A novel UV and visible light driven photocatalyst AgIO4/ZnO nanoparticles with highly enhanced photocatalytic performance for removal of rhodamine B and indigo carmine dyes

A novel visible light driven AgIO4/ZnO photocatalyst containing various proportions of AgIO4 contents [0-20] wt% were synthesized for successful photodegradation of rhodamine B and indigo carmine dyes under UV and natural sunlight radiations. The as-synthesized nanoparticles were characterized by XRD, FTIR, N-2-adsorption desorption isotherm, DRS, PL and HRTEM. A homogeneous distribution of mesoporous AgIO4 nanoparticles with surface area (32 m(2)/g), ink-bottle pore structure and narrow band gap energy (2.1 eV) was formed on cubic ZnO surface.

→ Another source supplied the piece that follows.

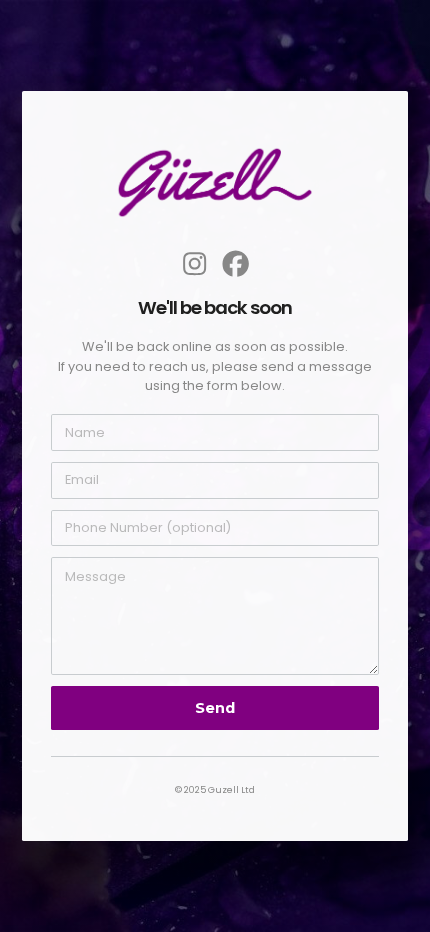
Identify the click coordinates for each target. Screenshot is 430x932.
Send (215, 708)
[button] (194, 263)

The formation of AgIO4/ZnO heterostructure photocatalyst is significantly reduced the band gap energy to 2.23 eV revealing a generation of new matching band potential that responsible for shifting the photocatalytic response to visible region. The as-achieved AgIO4/ZnO nanoparticles exhibits an excellent photoreactivity and stability toward degradation of RhB and IC dyes with optimal concentration 15 wt % AgIO4 that is responsible for removal 98 % of IC and 81 % of RhB dyes. The excellent photocatalytic reactivity was attributed to the electron transfer during the photocatalytic process from conduction band of ZnO (E-CB = -0.34 eV) to conduction band of AgIO4 (E-CB= + 0.96). Electron conduction band and superoxide radicals are the main reactive species for dye degradation over AgIO4 and ZnAg15. However, positive hole and hydroxyl radicals exhibit the predominant role on ZnO surface. Moreover, benefited from the excellent photoreactivity of ZnAg15, the photocatalyst can be regenerated after five consecutive cycles revealing the high photostability of the nanoparticles. A possible mechanism for the photocatalytic process is proposed.